▶ _What you are asked to do_: Answer with the exact lines of the following material from the one containing "You are a computer-use" through the one containing "Expand the Состояния", both end lines included.

▶ _Data for the task_:
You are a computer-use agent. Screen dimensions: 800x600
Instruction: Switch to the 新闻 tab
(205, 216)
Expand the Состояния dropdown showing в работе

---

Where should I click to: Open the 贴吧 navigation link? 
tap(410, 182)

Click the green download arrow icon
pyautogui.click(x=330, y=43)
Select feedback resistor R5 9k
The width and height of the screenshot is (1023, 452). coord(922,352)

▶ _Task result_:
You are a computer-use agent. Screen dimensions: 800x600
Instruction: Switch to the 新闻 tab
(205, 216)
Expand the Состояния dropdown showing в работе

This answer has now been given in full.